Copy out the records below word for word, starting at the line that contains "How do I perform: Click the value" and ending at the line that contains "[x=758, y=235]", both included.

*** RECORDS SUPPLIED

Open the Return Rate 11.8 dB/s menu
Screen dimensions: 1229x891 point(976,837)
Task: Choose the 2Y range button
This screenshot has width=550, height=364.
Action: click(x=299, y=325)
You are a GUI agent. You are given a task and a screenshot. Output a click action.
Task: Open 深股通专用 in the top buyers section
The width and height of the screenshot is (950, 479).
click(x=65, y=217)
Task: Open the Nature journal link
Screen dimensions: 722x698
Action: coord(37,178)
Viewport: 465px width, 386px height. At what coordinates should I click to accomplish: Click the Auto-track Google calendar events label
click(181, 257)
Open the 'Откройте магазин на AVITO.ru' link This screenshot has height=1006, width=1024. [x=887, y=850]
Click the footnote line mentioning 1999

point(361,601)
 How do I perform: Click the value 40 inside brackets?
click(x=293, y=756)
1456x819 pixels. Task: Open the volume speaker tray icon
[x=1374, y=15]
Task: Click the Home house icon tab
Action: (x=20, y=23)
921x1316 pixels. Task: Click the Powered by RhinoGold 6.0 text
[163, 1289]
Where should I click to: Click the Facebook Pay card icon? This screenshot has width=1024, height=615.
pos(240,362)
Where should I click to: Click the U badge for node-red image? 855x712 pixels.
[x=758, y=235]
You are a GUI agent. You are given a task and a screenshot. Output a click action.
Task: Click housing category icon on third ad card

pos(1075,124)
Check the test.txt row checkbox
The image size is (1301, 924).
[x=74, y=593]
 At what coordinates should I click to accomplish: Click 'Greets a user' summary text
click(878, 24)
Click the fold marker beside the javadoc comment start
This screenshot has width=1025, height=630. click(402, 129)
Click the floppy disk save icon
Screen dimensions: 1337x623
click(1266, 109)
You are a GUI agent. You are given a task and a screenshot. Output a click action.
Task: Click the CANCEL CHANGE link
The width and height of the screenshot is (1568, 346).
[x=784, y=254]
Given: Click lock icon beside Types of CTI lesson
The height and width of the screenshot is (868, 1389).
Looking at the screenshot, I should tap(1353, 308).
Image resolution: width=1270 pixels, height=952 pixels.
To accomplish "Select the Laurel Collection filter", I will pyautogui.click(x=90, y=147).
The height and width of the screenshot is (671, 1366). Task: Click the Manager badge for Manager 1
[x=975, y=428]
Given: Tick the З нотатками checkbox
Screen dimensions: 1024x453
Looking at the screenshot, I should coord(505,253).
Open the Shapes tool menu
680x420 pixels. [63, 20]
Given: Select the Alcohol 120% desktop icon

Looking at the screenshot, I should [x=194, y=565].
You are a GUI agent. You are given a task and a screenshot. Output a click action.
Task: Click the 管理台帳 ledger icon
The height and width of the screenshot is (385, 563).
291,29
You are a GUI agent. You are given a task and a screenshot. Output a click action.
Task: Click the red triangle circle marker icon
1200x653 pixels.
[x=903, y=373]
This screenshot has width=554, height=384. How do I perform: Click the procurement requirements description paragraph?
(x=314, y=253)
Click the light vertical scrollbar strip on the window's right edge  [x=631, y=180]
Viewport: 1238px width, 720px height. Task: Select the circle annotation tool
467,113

******

**FINAL RESULT:**
 How do I perform: Click the value 40 inside brackets?
click(x=293, y=756)
1456x819 pixels. Task: Open the volume speaker tray icon
[x=1374, y=15]
Task: Click the Home house icon tab
Action: (x=20, y=23)
921x1316 pixels. Task: Click the Powered by RhinoGold 6.0 text
[163, 1289]
Where should I click to: Click the Facebook Pay card icon? This screenshot has width=1024, height=615.
pos(240,362)
Where should I click to: Click the U badge for node-red image? 855x712 pixels.
[x=758, y=235]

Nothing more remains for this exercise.